Digging through newspaper archives with Debi DeSilver, Managing Editor
After interviewing Airport Director Barbara McNally for a profile article in the Aug. 5 issue of the Southwest Ledger, I became interested in the history of the Lawton-Fort Sill Airport.
Digging through newspaper archives online turned up an interesting column named “Lawton Aloft,” which was printed in The Lawton Constitution and Morning Press back in 1954. It was written by Weyman S. Carver and was usually found tucked in the back sections of the newspaper.
Apparently, Mr. Carver was stationed at Fort Sill and was an air industry enthusiast. His columns ran roughly from March through June of 1954 and included about 16 columns before he was transferred to San Marcos, Texas, for helicopter training.
He was enthusiastic about the Lawton Airport and Post Field and tucked little gems and nuggets of information, which we now consider history all through his short-lived column. Carver wrote that the Lawton airport opened on Labor Day of 1950 and is “one of the most modernistic municipal airports of any city its size in the United States.
“The million-dollar airport with its concrete runway, administration building, two large hangers, and 12 individual aircraft hangars is the result of a dream of a group of air-minded Lawton citizens in 1929.” The year 1929 wasn’t too far removed from the historic Dec. 17, 1903, when Wilbur and Orville Wright made the first powered airplane flight from Kitty Hawk, N.C. The Wright Brothers had invented the first successful airplane.
In one of Carver’s first “Lawton Aloft” columns published in March of 1954, he captured a word portrait of a grass runway on South Sixth Street before the current location of the airport was acquired. “In that year  the city purchased 120 acres of land on S. Sixth and constructed an 80 x 120-foot hangar on it.
There were no paved runways, just grass strips for the planes to take off from and land on.
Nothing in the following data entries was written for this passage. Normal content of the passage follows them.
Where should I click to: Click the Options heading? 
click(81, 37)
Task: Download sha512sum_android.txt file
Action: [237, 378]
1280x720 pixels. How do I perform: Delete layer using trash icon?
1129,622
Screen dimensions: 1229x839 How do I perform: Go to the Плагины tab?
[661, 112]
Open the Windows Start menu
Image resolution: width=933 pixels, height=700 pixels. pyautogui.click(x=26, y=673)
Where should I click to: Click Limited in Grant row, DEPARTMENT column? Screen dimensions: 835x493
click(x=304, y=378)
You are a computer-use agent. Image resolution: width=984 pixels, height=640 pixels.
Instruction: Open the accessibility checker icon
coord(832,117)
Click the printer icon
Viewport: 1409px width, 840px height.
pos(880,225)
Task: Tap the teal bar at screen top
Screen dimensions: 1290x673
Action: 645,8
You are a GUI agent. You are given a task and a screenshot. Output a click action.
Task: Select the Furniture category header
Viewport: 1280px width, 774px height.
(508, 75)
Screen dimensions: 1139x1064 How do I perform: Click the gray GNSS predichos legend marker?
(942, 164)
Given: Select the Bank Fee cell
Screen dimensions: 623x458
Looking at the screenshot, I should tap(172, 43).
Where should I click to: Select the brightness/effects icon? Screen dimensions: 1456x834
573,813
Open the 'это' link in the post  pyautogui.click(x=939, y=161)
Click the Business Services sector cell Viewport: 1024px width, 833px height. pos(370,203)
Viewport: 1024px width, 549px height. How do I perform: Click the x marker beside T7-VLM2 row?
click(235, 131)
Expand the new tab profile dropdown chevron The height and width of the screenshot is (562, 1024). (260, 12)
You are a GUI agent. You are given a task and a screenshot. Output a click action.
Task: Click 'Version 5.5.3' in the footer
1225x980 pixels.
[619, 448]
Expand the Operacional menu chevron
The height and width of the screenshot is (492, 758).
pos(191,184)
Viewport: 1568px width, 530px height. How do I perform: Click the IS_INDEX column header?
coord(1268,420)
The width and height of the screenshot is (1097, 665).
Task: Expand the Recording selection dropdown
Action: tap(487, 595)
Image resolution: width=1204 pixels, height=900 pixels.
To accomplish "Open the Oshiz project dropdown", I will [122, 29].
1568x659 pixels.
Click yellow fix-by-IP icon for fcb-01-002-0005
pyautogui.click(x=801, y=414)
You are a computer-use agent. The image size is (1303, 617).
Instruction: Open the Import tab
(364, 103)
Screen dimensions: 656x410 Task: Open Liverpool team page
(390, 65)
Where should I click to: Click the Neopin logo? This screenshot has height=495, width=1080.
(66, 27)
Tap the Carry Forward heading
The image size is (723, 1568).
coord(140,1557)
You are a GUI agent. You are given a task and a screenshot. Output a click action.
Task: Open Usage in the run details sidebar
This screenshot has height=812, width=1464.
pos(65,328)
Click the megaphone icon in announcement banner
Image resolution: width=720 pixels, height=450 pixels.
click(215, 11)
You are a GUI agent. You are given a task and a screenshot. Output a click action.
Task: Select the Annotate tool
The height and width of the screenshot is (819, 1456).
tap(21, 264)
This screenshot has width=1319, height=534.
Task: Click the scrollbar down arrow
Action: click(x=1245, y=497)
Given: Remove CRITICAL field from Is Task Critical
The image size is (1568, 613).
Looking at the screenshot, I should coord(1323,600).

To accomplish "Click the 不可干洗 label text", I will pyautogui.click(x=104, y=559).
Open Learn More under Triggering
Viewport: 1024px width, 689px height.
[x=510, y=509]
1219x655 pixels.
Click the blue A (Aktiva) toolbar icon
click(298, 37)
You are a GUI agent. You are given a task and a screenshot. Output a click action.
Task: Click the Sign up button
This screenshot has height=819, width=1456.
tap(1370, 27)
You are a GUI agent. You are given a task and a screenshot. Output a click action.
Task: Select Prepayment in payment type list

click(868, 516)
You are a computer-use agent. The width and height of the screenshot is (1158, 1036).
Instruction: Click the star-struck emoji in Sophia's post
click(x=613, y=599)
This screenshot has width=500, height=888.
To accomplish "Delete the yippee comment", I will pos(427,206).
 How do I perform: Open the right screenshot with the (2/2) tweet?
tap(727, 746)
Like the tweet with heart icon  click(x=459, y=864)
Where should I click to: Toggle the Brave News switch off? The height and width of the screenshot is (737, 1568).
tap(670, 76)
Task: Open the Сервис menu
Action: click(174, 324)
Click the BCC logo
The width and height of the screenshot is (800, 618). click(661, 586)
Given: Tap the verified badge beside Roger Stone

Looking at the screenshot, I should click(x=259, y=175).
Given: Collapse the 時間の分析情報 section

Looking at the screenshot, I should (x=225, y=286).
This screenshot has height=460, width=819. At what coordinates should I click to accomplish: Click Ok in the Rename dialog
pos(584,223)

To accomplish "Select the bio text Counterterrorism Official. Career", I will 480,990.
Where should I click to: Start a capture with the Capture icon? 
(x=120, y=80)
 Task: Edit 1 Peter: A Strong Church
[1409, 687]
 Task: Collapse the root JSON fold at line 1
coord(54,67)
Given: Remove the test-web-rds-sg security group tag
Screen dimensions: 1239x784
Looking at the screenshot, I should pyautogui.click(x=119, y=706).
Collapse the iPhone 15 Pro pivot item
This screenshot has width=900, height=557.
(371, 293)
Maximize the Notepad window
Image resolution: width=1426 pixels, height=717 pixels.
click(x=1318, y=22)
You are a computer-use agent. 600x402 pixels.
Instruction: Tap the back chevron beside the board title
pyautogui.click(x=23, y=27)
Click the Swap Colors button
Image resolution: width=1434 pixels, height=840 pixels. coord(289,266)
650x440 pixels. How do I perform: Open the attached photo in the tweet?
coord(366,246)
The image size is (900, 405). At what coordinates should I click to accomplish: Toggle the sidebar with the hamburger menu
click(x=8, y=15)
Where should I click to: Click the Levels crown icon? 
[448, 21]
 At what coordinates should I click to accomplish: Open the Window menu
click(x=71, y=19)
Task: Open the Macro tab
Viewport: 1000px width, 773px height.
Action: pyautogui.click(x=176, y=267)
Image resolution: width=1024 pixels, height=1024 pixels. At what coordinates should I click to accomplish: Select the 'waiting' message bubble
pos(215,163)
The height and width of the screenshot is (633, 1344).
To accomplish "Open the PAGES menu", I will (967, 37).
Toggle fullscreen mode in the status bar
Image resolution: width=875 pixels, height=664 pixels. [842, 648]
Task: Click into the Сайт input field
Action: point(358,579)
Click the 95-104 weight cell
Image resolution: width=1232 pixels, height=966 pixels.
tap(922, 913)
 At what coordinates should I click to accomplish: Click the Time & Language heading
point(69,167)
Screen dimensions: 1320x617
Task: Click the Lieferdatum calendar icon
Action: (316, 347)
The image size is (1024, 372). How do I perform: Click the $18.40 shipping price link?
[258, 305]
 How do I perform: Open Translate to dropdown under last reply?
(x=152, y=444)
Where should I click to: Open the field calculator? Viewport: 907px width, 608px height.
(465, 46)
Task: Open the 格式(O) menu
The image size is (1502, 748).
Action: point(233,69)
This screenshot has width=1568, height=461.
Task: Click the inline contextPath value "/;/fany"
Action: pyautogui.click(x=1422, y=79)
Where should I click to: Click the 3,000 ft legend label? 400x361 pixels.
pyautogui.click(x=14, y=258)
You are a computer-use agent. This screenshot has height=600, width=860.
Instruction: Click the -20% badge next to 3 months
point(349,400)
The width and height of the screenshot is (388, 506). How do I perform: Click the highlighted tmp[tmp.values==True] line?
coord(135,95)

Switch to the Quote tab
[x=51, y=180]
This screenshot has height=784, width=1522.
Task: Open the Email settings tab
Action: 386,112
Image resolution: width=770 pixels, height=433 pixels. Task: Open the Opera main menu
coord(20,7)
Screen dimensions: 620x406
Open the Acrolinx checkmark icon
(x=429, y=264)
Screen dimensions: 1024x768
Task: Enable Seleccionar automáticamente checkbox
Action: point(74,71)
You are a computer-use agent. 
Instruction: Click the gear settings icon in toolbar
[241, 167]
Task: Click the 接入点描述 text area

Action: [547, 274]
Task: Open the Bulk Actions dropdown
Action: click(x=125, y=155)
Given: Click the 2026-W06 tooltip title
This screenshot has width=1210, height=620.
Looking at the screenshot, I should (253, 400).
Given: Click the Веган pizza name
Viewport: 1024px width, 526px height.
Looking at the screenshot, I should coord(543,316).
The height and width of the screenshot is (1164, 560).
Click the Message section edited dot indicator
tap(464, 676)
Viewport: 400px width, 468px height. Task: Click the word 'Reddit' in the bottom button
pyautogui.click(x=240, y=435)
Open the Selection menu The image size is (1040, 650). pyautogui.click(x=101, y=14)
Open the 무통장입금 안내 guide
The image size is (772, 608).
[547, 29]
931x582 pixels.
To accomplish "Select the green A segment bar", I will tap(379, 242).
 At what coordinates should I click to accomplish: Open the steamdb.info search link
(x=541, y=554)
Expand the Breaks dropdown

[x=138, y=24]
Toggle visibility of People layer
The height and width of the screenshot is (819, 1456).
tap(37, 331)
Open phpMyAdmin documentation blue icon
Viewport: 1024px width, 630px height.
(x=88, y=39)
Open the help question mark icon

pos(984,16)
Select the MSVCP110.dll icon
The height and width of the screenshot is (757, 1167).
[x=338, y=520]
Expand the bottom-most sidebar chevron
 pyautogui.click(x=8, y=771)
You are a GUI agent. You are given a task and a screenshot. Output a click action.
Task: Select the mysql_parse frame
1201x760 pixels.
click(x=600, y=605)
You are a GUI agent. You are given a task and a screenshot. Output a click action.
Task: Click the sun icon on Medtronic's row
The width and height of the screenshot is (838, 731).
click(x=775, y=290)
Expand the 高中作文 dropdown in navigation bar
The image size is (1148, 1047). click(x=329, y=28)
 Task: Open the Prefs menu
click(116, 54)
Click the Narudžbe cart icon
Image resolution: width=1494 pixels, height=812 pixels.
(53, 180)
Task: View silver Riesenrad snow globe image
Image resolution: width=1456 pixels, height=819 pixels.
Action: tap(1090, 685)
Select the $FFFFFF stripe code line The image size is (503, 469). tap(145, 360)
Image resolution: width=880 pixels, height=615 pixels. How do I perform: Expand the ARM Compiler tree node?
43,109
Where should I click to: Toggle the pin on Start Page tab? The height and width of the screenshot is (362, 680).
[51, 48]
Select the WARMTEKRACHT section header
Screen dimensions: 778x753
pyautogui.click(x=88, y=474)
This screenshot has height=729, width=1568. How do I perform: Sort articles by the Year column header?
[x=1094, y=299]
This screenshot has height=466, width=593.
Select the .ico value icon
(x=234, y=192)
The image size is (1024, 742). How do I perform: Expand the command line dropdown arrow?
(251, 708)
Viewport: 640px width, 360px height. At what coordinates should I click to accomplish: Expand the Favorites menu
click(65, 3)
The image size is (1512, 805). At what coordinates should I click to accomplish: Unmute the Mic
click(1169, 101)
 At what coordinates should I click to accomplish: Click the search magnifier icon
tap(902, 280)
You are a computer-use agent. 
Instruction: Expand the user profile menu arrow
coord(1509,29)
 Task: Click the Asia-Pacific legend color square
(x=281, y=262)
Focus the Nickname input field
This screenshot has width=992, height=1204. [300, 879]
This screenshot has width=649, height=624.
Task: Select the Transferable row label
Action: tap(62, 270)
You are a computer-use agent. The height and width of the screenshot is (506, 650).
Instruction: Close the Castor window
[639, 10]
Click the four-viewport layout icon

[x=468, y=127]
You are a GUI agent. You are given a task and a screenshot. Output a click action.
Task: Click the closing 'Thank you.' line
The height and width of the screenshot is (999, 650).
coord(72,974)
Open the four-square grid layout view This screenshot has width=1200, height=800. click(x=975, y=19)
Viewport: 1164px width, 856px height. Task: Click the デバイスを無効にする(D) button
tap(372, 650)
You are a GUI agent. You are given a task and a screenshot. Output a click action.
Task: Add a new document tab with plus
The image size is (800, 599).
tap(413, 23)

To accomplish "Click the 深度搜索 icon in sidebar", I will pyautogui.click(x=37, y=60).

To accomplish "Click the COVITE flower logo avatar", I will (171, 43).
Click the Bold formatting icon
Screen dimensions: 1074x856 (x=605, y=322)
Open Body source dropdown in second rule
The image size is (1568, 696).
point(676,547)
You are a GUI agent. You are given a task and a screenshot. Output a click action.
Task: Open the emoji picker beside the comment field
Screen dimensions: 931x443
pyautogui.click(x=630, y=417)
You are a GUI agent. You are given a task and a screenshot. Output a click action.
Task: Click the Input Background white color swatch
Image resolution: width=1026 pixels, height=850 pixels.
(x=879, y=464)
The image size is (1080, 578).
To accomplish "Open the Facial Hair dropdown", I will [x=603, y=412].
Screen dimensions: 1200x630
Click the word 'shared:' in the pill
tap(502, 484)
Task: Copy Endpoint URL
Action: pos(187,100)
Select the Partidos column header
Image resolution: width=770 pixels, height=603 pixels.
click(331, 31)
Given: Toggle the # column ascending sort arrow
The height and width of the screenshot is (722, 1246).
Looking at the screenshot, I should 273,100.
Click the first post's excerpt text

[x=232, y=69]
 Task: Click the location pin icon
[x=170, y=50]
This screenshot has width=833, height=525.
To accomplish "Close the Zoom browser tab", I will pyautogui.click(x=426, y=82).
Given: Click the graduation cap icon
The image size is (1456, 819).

There were less than a half dozen aircraft on it but it was a beginning. The field was first leased by Joe Reid and later by Duane Huscher who operated it through WWII. During W WII, hundreds of students were taught to fly at the airport under the Civil Pilot Training program,” he wrote.
One aspect of Carver’s columns I enjoyed is that he did a lot of name dropping, painting faces in his portrait of early-day aviation in Lawton. He talked about Bobby Johnson of Lawton, who he said was perhaps the most famous student to receive training at the airport. He was taught to fly by Klaas King who came to Oklahoma from Nebraska with his parents in 1901 and they settled a few miles to the west of Lawton.
Carver captured this description of early-day Lawton from King:
“At that time,” King said, “Lawton was a tent city. There were no roads and when you wanted to go someplace, you just took off across the prairie. As far as you could see, the plains were covered with buffalo grass.”
Back to the most famous student Bobby Johnson, Carver wrote that Bobby, trained in Lawton to fly, became the first pilot during WWII to equal the world-famous American fighter ace Capt. Eddie Rickenbacker’s record.
Actually, one of the most mentioned names in the “Lawton Aloft” column was that of Joe Reid, who was an instructor and took King on his first flight in 1929. Reid did most of his work as an instructor during WWII in the Civil Pilot Training Program in Lawton at the municipal airport and was continuously associated with aviation in Lawton. Another name-dropped in the column was one of the first airport managers, Duane Huscher, who also owned an air charter service.
In 1954, Duane said, “Aviation, in general, has made a lot of progress in the last 25 years. It has emerged from the barnstorming days of the late twenties and early thirties to the stable business of furnishing fast, safe transportation today.”
Duane also received training from Joe Reid and in 1937 became manager of the Lawton Municipal Airport and obtained the dealership for the Taylorcraft airplane of Oklahoma.
A few other names gleaned from Carver’s columns include Clay Johnson and Ralph P. Swaby. In 1944, the City of Lawton voted a $595,000 bond issue for building of a new municipal airport instead to expand from the first grass runway in 1929. The federal government matched the amount.
This made the package “a total of over one million dollars and acquisition of the land for the airport began in 1945. Actual construction of the airport began in 1946 and was completed four years later in 1950.” Carver reported that Continental Airlines made its first flight from the airport on July 16, 1950, although the airport didn’t officially open until September of that year.
By May of 1954, “Lawtonians are only two nights and a day from London, England, according to airline schedules at the Lawton Municipal Airport,” Carver wrote. Two airlines, Continental and Central “have literally brought the world to Lawton’s doorstep.”